··· ИСХОДНЫЙ ДОКУМЕНТ
В западных повестях для детей было больше выдумки. Некоторая сентиментальность иной раз уживалась в них с юмором. А наши поставщики ходких повестей особым юмором не блистали.
Но родственное сходство переводной и отечественной специфически детской литературы было несомненно. Та и другая интересовались преимущественно сиротками и найденышами таинственного происхождения. Та и другая проповедовали скромность, милосердие и терпение. Впрочем, в конце концов всегда оказывалось, что эти добродетели представляют собой самый краткий и верный путь к благополучию и карьере.
Весь мир - вернее, мирок - этой условной, идиллической литературы, отечественной и переводной, неподвижно и прочно покоился на своих устоях. Общественные перегородки были почти непроницаемы. Если какой-нибудь маленькой уличной певице удавалось проникнуть в графский замок и даже положить голову на костлявое плечо старого графа, то скоро выяснялось, что дитя улицы приходится владельцу замка родной внучкой. Конечно, эта внучка навсегда сохраняла в памяти годы, прожитые в бедности, и становилась лучшим другом для бедняков.
······
··· ФРАГМЕНТ ДАННЫХ
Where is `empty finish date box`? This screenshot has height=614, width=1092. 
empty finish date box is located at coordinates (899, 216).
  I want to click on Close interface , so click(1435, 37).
······
■ ВАША ЗАДАЧА
Отредактируйте отрывок текста о детской литературе от «Весь мир - вернее, мирок» до «другом для бедняков.»: замените «певице» на «танцовщице» и приведите отрывок целиком.

■ РЕЗУЛЬТАТ УПРАЖНЕНИЯ
Весь мир - вернее, мирок - этой условной, идиллической литературы, отечественной и переводной, неподвижно и прочно покоился на своих устоях. Общественные перегородки были почти непроницаемы. Если какой-нибудь маленькой уличной танцовщице удавалось проникнуть в графский замок и даже положить голову на костлявое плечо старого графа, то скоро выяснялось, что дитя улицы приходится владельцу замка родной внучкой. Конечно, эта внучка навсегда сохраняла в памяти годы, прожитые в бедности, и становилась лучшим другом для бедняков.